I was invited by the University of Wisconsin Arboretum to exhibit a one person show in the Steinhauer Trust Gallery in 2003. Here was a golden opportunity to take myself on an autumn walk that would not make me sick. Twenty four artworks reminded me of the many years of living next to the Arb – the bike rides, the tour groups, walks with friends, the colors. I could even remember the fragrances and the windy days and the colors. I remembered what a relief it was to walk freely in autumn without insect repellent, and the colors. I thought about autumn and how I was in the autumn of my life
“My Inner Child Resists this Fact of Life:
and how easy it had been to say good-bye to summer when it’s autumn.
I was also missing painting large, so I decided to paint this show large. I discarded old, ugly looking canvases from stretchers and stretched soaking wet sheets of watercolor paper that had been cut off of large rolls. I emptied the studio of furniture and laid the “canvases” out across the floor with narrow pathways between.
Some of the paintings were exhibited still on their stretchers. Some, I sanded off the stretchers and framed. Some never seemed to gel. I tore those in small pieces and recycled them in a free-form piece called “Letting Go/Relaxing Outward.”

------------------------------------------------------------

WHAT IS ASKED:
(a) In the account of the autumn show at the Arboretum, what are all the different things done with the finished paintings?
(b) Write the next few sentences of the account of the autumn show at the Arboretum, picking up after its final sentence.

EXCERPTED DATA:

------------------------------------------------------------

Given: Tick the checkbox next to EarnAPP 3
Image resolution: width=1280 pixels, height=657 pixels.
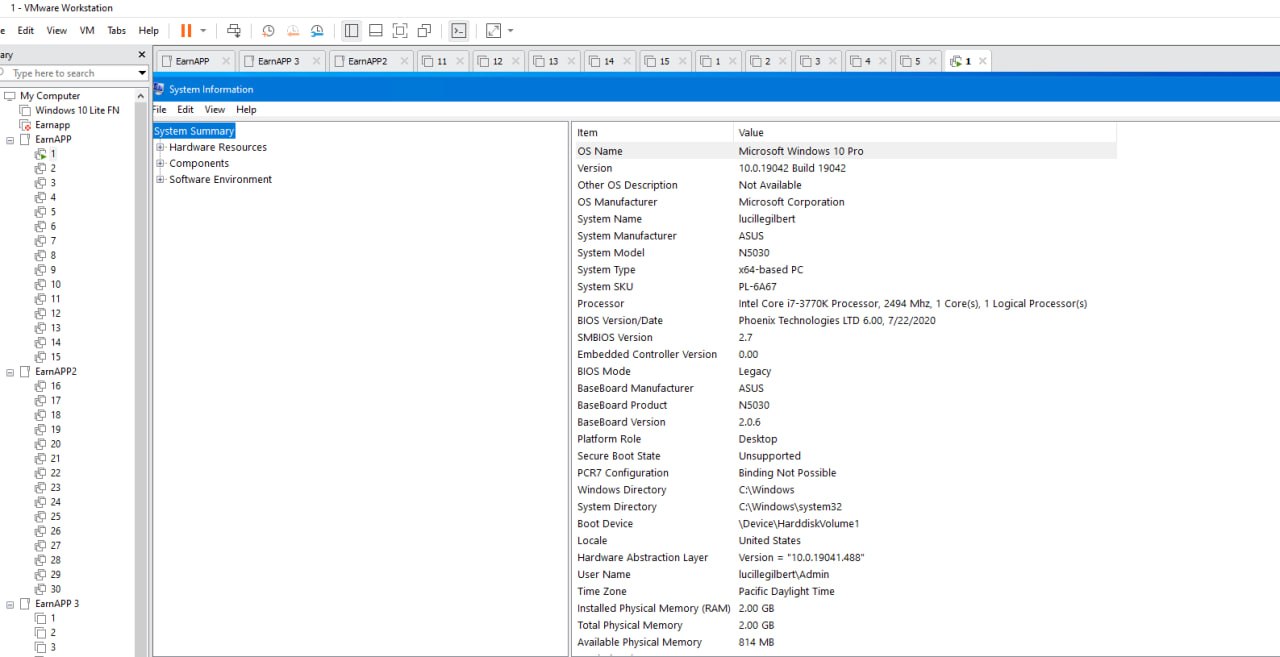Looking at the screenshot, I should tap(24, 603).
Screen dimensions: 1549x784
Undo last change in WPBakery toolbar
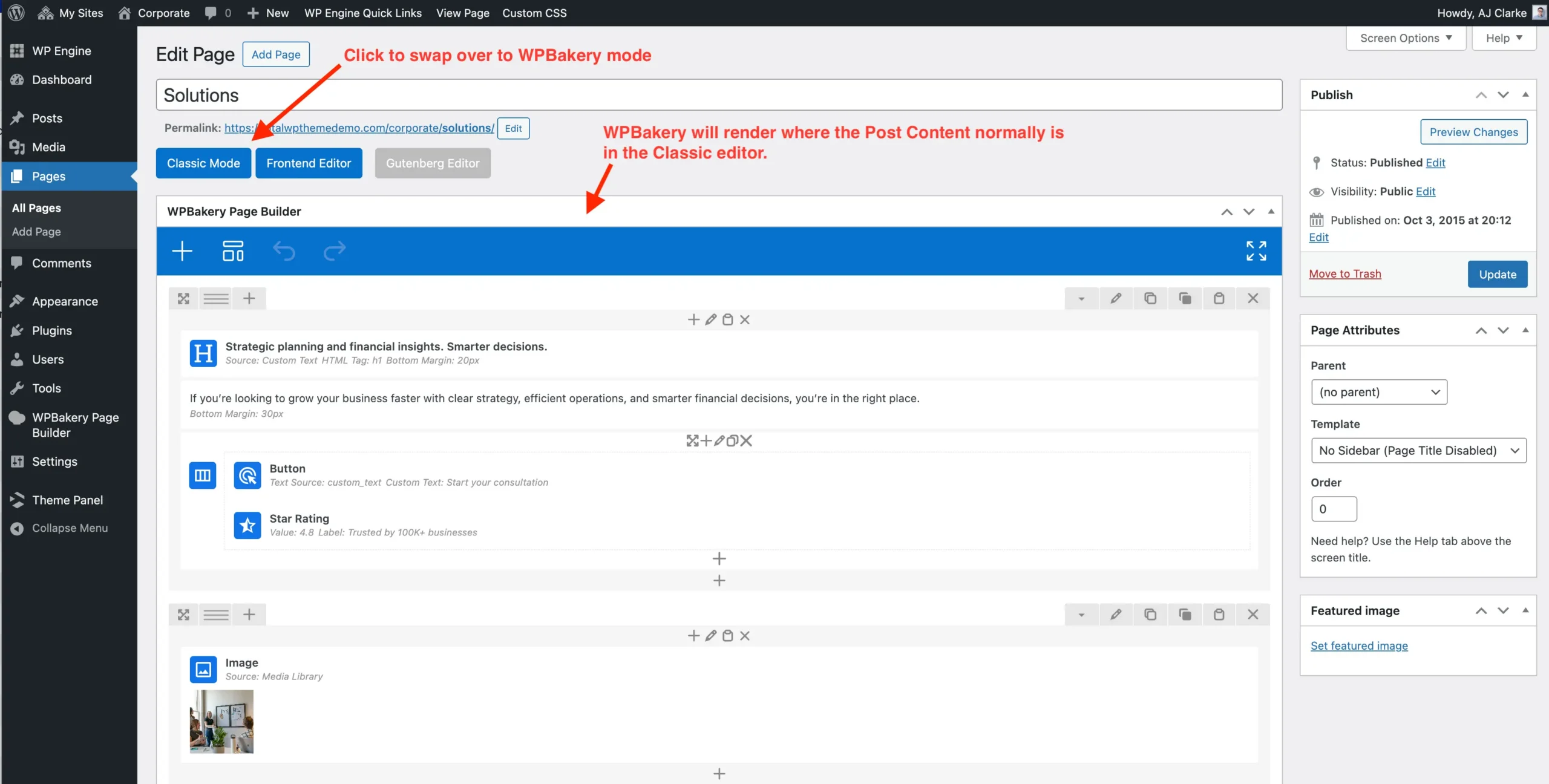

------------------------------------------------------------

EXERCISE RESULTS:
(a)
- Some were exhibited still on their stretchers.
- Some were sanded off the stretchers and framed.
- Those that never seemed to gel were torn into small pieces and recycled in a free-form piece called "Letting Go/Relaxing Outward."

(b)
The show, for me, was an experiment in presentation as it evolves from content.
I know very little about botany and was exhibiting in a location where most of the passers-by were botany experts but probably not as familiar with experimental art. I was recreationally familiar with every section of the Arboretum and loved and valued it. Often on walks, I would happen upon indications that an experiment was on-going. I or my companions would murmer to each other so as not to interfere with the experiment, “Some experiment or other!” This is the title of one of the pieces. I imagined what the botany experts would say as they carefully made their way down the corridor of art that was my show. I imagined that they would murmer to themselves a correct assessment of my show, “Some experiment or other!”